Brian Lehrer: In our last minute, is that anything that either of you know about or that already exists? Ann?
Ann Givens: We have been looking into it, and I just heard this morning that our science team confirmed what type of metal detector it is with City Hall last night. It's a brand that is being used already in some museums and other venues in the city, but I don't have a lot of details about how it works and how likely it is to pick up things that are not guns, and what the privacy concerns are. Those are all questions that we are still looking into.
Brian Lehrer: I'm sorry, WNYC's Matt Katz did an article
that, you edited. Am I getting that right, about Mayor Adams planning to look for guns on passengers arriving on buses at the port authority bus terminal, which apparently is a way that gun traffickers get weapons into the City? Do you know if anything like that has been implemented and if that's a similar passive system already in use?
Ann Givens: That has been a real mystery to us, and we've had a lot of trouble since we wrote that story confirming whether or not these checks are actually happening. It is a really complicated thing, how guns get into this city. I have certainly heard from multiple people in law enforcement that they believe that a certain number of these guns are being transported on these interstate buses.
I'd be curious if any of your listeners know or have ever been checked for guns as they come into the city, I would love to know that because we have had a difficult time confirming with what regularity and in what way these checks are happening.
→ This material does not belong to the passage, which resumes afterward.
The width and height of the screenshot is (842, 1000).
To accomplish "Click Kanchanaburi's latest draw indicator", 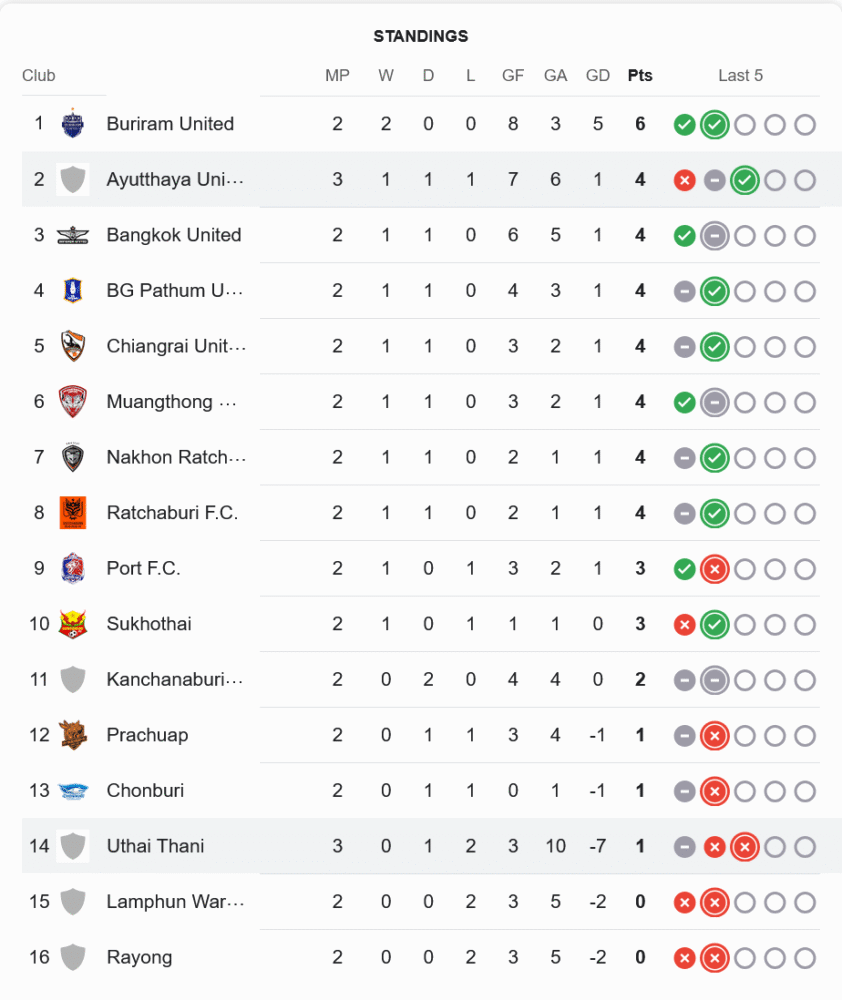I will [x=714, y=680].
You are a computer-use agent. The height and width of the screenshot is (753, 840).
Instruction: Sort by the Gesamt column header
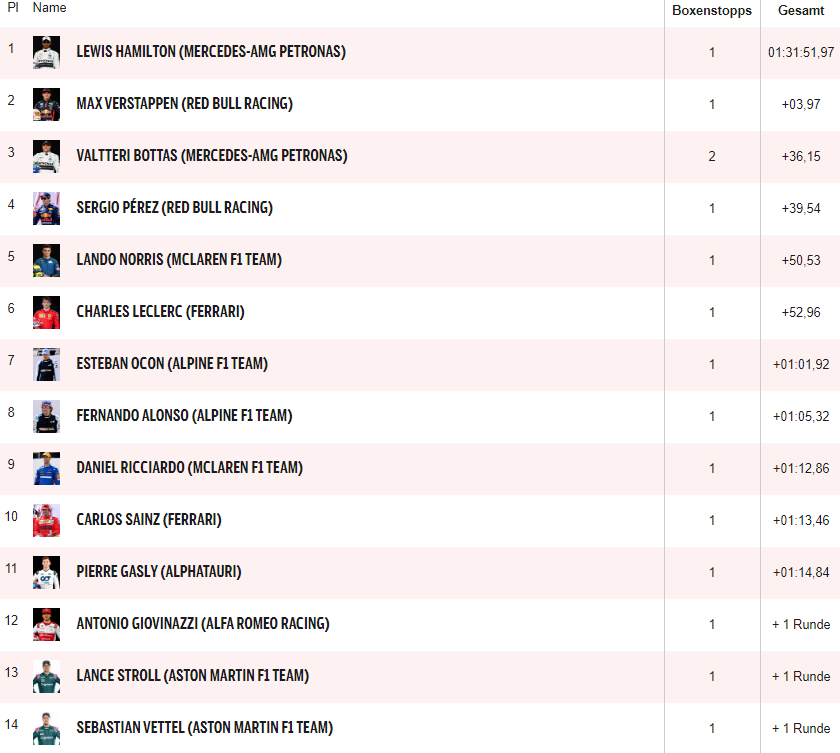(x=801, y=11)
Brian Lehrer: All right, listeners. There you go, call our newsroom tip-line with that if that includes you. Ann Givens is WNYC and Gothamist public safety editor, Paul Barrett is deputy director of the NYU Stern Center for Business and Human Rights, and author of the book Glock: The Rise of America's Gun. Thank you both so much for being here today.
Ann Givens: Thank you, Brian.
Paul Barrett: Thanks, Brian.
Brian Lehrer: Brian Lehrer on WNYC, much more to come.